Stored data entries
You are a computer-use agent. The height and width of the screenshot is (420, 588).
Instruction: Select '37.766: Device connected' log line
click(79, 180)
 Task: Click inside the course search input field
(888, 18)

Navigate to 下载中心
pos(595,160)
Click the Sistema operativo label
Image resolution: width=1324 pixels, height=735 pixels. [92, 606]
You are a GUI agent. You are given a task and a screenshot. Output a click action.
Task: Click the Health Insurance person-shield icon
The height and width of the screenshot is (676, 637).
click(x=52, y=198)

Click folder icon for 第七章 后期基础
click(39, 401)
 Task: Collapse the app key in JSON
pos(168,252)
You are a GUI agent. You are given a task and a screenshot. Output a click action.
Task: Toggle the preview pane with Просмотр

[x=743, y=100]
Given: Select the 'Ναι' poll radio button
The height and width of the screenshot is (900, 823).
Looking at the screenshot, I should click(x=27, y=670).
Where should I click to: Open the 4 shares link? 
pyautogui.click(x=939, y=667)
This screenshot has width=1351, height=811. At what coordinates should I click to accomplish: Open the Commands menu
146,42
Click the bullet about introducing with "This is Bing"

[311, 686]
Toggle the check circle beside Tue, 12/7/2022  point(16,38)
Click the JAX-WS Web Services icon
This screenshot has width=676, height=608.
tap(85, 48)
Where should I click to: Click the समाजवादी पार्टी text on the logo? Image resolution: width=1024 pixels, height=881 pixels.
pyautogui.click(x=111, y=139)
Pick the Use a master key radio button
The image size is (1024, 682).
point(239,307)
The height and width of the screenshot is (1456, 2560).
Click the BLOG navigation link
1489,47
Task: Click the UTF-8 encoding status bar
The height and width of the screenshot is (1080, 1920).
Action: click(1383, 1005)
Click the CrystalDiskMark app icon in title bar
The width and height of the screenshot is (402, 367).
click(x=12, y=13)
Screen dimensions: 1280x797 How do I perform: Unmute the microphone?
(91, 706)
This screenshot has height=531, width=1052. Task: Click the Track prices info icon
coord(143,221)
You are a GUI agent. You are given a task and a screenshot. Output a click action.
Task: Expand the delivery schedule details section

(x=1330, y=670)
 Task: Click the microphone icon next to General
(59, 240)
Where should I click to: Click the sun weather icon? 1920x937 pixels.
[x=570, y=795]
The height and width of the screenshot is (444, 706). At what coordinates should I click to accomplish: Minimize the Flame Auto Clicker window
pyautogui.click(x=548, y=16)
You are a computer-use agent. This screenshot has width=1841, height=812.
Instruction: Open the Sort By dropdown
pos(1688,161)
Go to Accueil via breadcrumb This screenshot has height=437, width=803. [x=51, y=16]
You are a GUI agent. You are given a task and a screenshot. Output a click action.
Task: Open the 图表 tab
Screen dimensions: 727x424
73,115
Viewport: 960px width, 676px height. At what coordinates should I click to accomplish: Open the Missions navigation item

- **Assignment**: Retype all of the records above without a single alteration.

- **Task solution**:
You are a computer-use agent. The height and width of the screenshot is (420, 588).
Instruction: Select '37.766: Device connected' log line
click(79, 180)
 Task: Click inside the course search input field
(888, 18)

Navigate to 下载中心
pos(595,160)
Click the Sistema operativo label
Image resolution: width=1324 pixels, height=735 pixels. [92, 606]
You are a GUI agent. You are given a task and a screenshot. Output a click action.
Task: Click the Health Insurance person-shield icon
The height and width of the screenshot is (676, 637).
click(x=52, y=198)

Click folder icon for 第七章 后期基础
click(39, 401)
 Task: Collapse the app key in JSON
pos(168,252)
You are a GUI agent. You are given a task and a screenshot. Output a click action.
Task: Toggle the preview pane with Просмотр

[x=743, y=100]
Given: Select the 'Ναι' poll radio button
The height and width of the screenshot is (900, 823).
Looking at the screenshot, I should click(x=27, y=670).
Where should I click to: Open the 4 shares link? 
pyautogui.click(x=939, y=667)
This screenshot has width=1351, height=811. At what coordinates should I click to accomplish: Open the Commands menu
146,42
Click the bullet about introducing with "This is Bing"

[311, 686]
Toggle the check circle beside Tue, 12/7/2022  point(16,38)
Click the JAX-WS Web Services icon
This screenshot has width=676, height=608.
tap(85, 48)
Where should I click to: Click the समाजवादी पार्टी text on the logo? Image resolution: width=1024 pixels, height=881 pixels.
pyautogui.click(x=111, y=139)
Pick the Use a master key radio button
The image size is (1024, 682).
point(239,307)
The height and width of the screenshot is (1456, 2560).
Click the BLOG navigation link
1489,47
Task: Click the UTF-8 encoding status bar
The height and width of the screenshot is (1080, 1920).
Action: click(1383, 1005)
Click the CrystalDiskMark app icon in title bar
The width and height of the screenshot is (402, 367).
click(x=12, y=13)
Screen dimensions: 1280x797 How do I perform: Unmute the microphone?
(91, 706)
This screenshot has height=531, width=1052. Task: Click the Track prices info icon
coord(143,221)
You are a GUI agent. You are given a task and a screenshot. Output a click action.
Task: Expand the delivery schedule details section

(x=1330, y=670)
 Task: Click the microphone icon next to General
(59, 240)
Where should I click to: Click the sun weather icon? 1920x937 pixels.
[x=570, y=795]
The height and width of the screenshot is (444, 706). At what coordinates should I click to accomplish: Minimize the Flame Auto Clicker window
pyautogui.click(x=548, y=16)
You are a computer-use agent. This screenshot has width=1841, height=812.
Instruction: Open the Sort By dropdown
pos(1688,161)
Go to Accueil via breadcrumb This screenshot has height=437, width=803. [x=51, y=16]
You are a GUI agent. You are given a task and a screenshot. Output a click action.
Task: Open the 图表 tab
Screen dimensions: 727x424
73,115
Viewport: 960px width, 676px height. At what coordinates should I click to accomplish: Open the Missions navigation item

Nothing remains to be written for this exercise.